Key Assumptions That Differ

AutoregressiveJEPA
Prediction spaceObservable (tokens, pixels)Learned representations
OutputGenerative (samples from p(xtx<t)p(x_t \mid x_{<t}))Representations only
Loss functionCross-entropy or reconstructionMSE in representation space
Collapse riskNone (discrete targets)High (requires EMA, regularization)
DominatesText (LLMs)Self-supervised vision, video understanding
EvaluationPerplexity, generation qualityProbing accuracy, transfer learning

The Conceptual Divide: Generative vs. Discriminative World Models

Theorem

Complementary Inductive Biases

Statement

Autoregressive models learn a complete generative model p(x1,,xT)p(x_1, \ldots, x_T) that can be sampled from. This requires modeling all dependencies, including low-level details.

JEPA learns a predictive model in representation space that can capture high-level structure without modeling low-level details. The representation space is learned jointly with the prediction task, discarding information that is not useful for prediction.

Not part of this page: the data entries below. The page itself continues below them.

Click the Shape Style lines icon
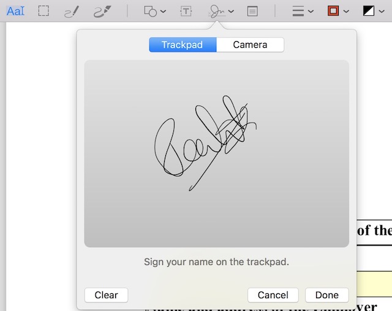 (x=298, y=11)
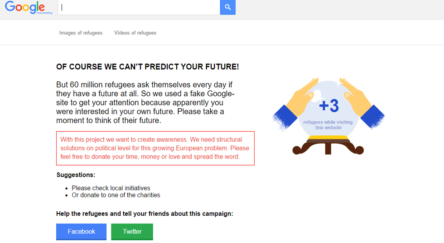Click the paragraph about 60 million refugees

(145, 103)
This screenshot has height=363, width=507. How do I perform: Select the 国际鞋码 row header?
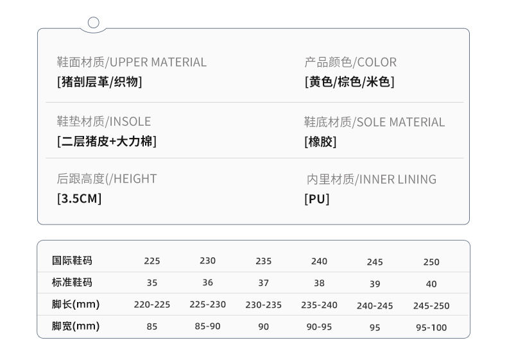point(73,260)
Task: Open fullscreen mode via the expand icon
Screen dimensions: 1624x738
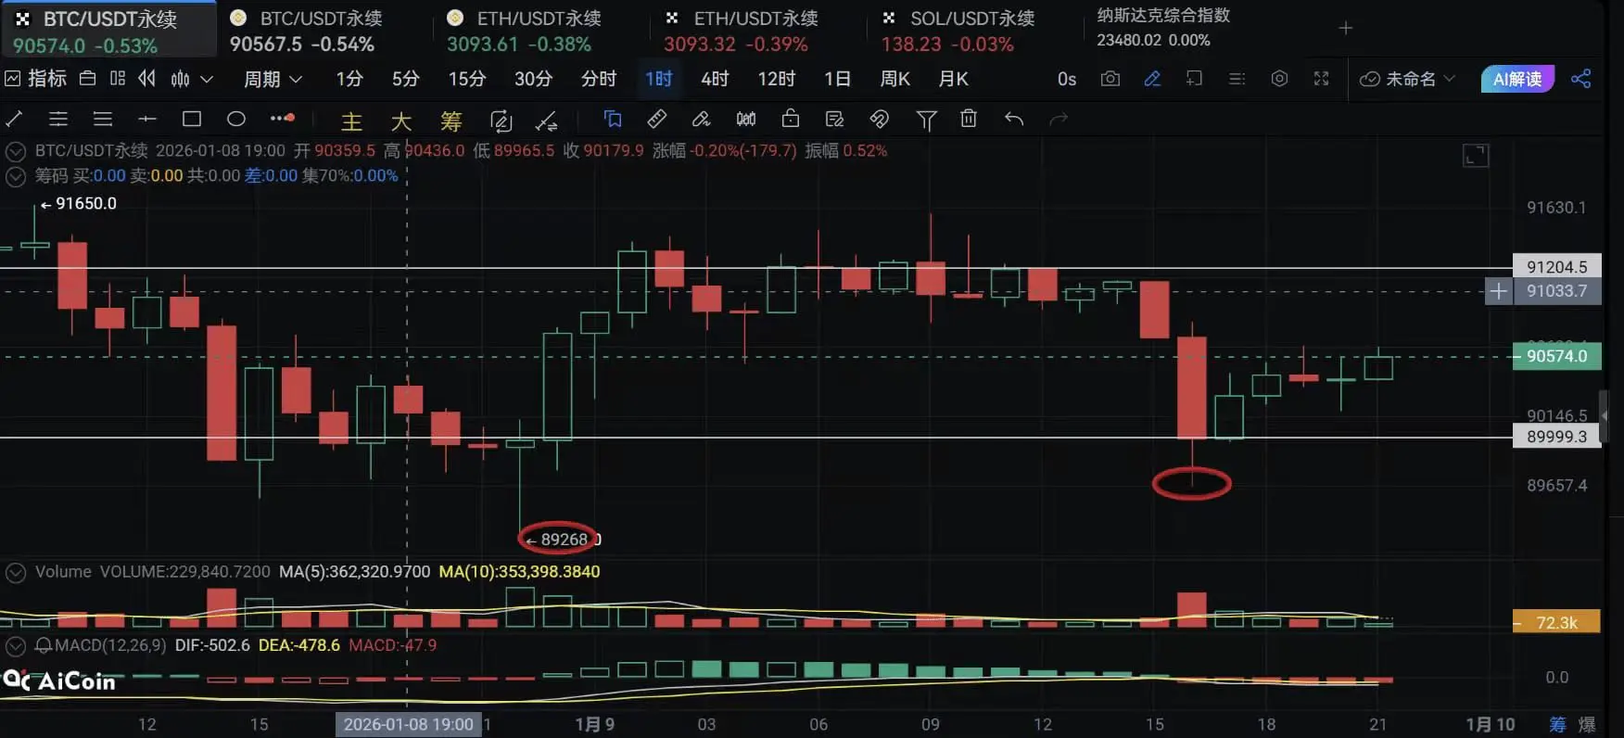Action: coord(1322,79)
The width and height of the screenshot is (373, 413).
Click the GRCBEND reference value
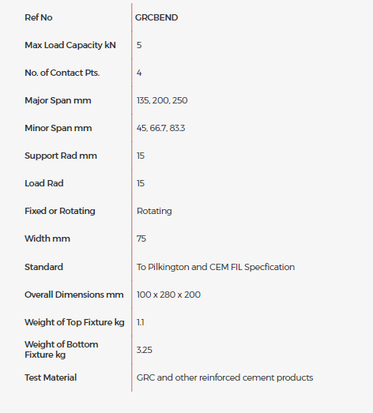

These are complementary: AR models capture everything (including noise), while JEPA captures only what is predictable at the right level of abstraction.

Intuition

Consider predicting what happens next in a video of a ball being thrown. An autoregressive model must predict every pixel: the ball's position, the background texture, lighting variations, compression artifacts. JEPA only needs to predict that the ball moves along a parabolic trajectory in some abstract state space. The JEPA representation can discard irrelevant visual details and focus on the physics.

What to Memorize

  1. Autoregressive: Predict next token/pixel in observation space. Generative. Dominates text.

  2. JEPA: Predict representation in latent space. Not generative. Strong for vision understanding.

  3. Why JEPA exists: Predicting raw pixels wastes capacity on irrelevant detail. Abstract prediction focuses on semantics.

  4. Key tradeoff: AR models can generate; JEPA models learn better representations. You cannot easily have both.

  5. Collapse: JEPA must actively prevent trivial solutions. AR models with discrete targets do not have this problem.

When a Researcher Would Use Each

Example

Building a chatbot or text generator

Use autoregressive models. Text is discrete, sequential, and variable-length. Next-token prediction with cross-entropy loss is the natural and dominant approach. JEPA has not shown competitive results for text.

Example

Learning visual representations for robotics

Use JEPA (or a JEPA variant). The robot needs to understand scenes and predict consequences of actions at an abstract level, not generate pixel-perfect images. V-JEPA representations capture temporal structure that transfers to control tasks.

Example

Building a world model for planning

This is the frontier. Autoregressive video models (Genie, SORA) generate future frames conditioned on actions. JEPA-based world models predict abstract states conditioned on actions. The debate is unresolved: AR world models are more interpretable (you can visualize predictions), but JEPA world models may be more computationally efficient and robust.

Common Confusions

Watch Out

JEPA is not a masked autoencoder

Masked autoencoders (MAE) predict missing pixels. JEPA predicts missing representations. This distinction matters: MAE forces the model to reconstruct low-level details, while JEPA allows the model to discard information that is irrelevant for the prediction task. Empirically, JEPA produces representations with better downstream transfer than MAE.

Watch Out

Autoregressive does not mean transformer

Autoregressive is a factorization of the joint distribution. Transformers are an architecture. You can build autoregressive models with RNNs, SSMs, or other architectures. You can also use transformers for non-autoregressive tasks. The two concepts are orthogonal, even though they frequently co-occur in LLMs.

Watch Out

JEPA and contrastive learning are not the same

Contrastive learning (SimCLR, CLIP) pulls together representations of related inputs and pushes apart unrelated ones. JEPA predicts the representation of one view from another without explicit negative pairs. The VICReg regularization in JEPA prevents collapse through variance and covariance constraints rather than contrastive negatives.